(09-08-2020, 01:12 PM)Anton Wrote: You are not allowed to view links. Register or Login to view.Also, I think that Hungarian is by no means a Slavic language.
It's circled, along with nearby non-Slavic Greek and Albanian, meaning that it's near the Slavic languages on the plot, but isn't actually Slavic.
EDIT: Darrin's already confirmed this.
Yes, I just was slow in interpreting those circles...

Sure. I can use a simple set of linux sed commands to make the substitutions on Voynich and re-run the scenarios above. Will let you know how it goes.
Note that the letters in all samples have been shifted to lower case, so what do you want to do about capital C in scenario 1 and 3?
I converted everything to lower case first, then ran the comparison. Did the same thing for all languages so they all use 26 letters and a space. My base text is the Takeshi Takahashi (TT) transliteration.
I skipped over ligatures and capitalization in my first pass. Just used the basic EVA letters in table 3. That probably gracked the structure a bit.
You are not allowed to view links.
Register or
Login to view.
I just noted "Often, the characters Sh, cTh, cKh, cPh and cFh are simply written as sh, cth, ckh, sph and cfh respectively."
How would you suggest dealing with ligatures to get everything into lower case?
dv, I need to think about this.
Converting EVA to lowercase collapses the character set, which will no doubt influence the outcome.

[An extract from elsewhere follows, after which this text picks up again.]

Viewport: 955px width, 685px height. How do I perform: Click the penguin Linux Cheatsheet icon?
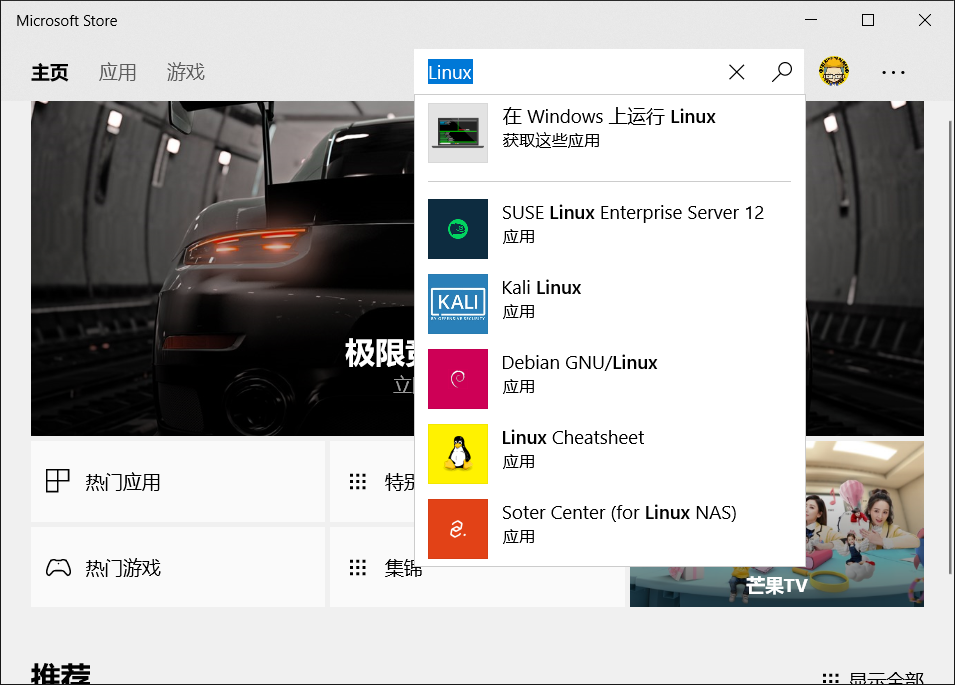pyautogui.click(x=458, y=454)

EVA mapping is different from uppercase and lowercase in a traditional alphabet.
Sh (Sh) is quite different from sh (sh). It's not simply a lowercase version of the same thing as it would be in English. And it's not a simple variation of the same shape (that's an artifact of the font design... the "cap" over EVA-Sh is often disconnected from the glyph beneath it—it's possible it is three chars in Voynichese).
EVA-s often stands alone and has certain positional characteristics that are not specifically linked to EVA-h. In contrast, EVA-S doesn't typically stand alone and it is positionally linked (as a ligature) to EVA-h.
Give me an hour to mull this over (or maybe someone else has a suggestion). Even if you don't try the scenarios I suggested (I hope you will), you DO need to fix this problem in your original analysis.
Hello Darrin,
the hypervectors you use look a lot like the PRN codes used in Global Navigation satelllite systems. These are designed exactly for the purpose of being 'orthogonal' or uncorrelated in the GNSS terminology.
I understand that in your application the letter 'a' is always represented by the same hypervector, in all languages.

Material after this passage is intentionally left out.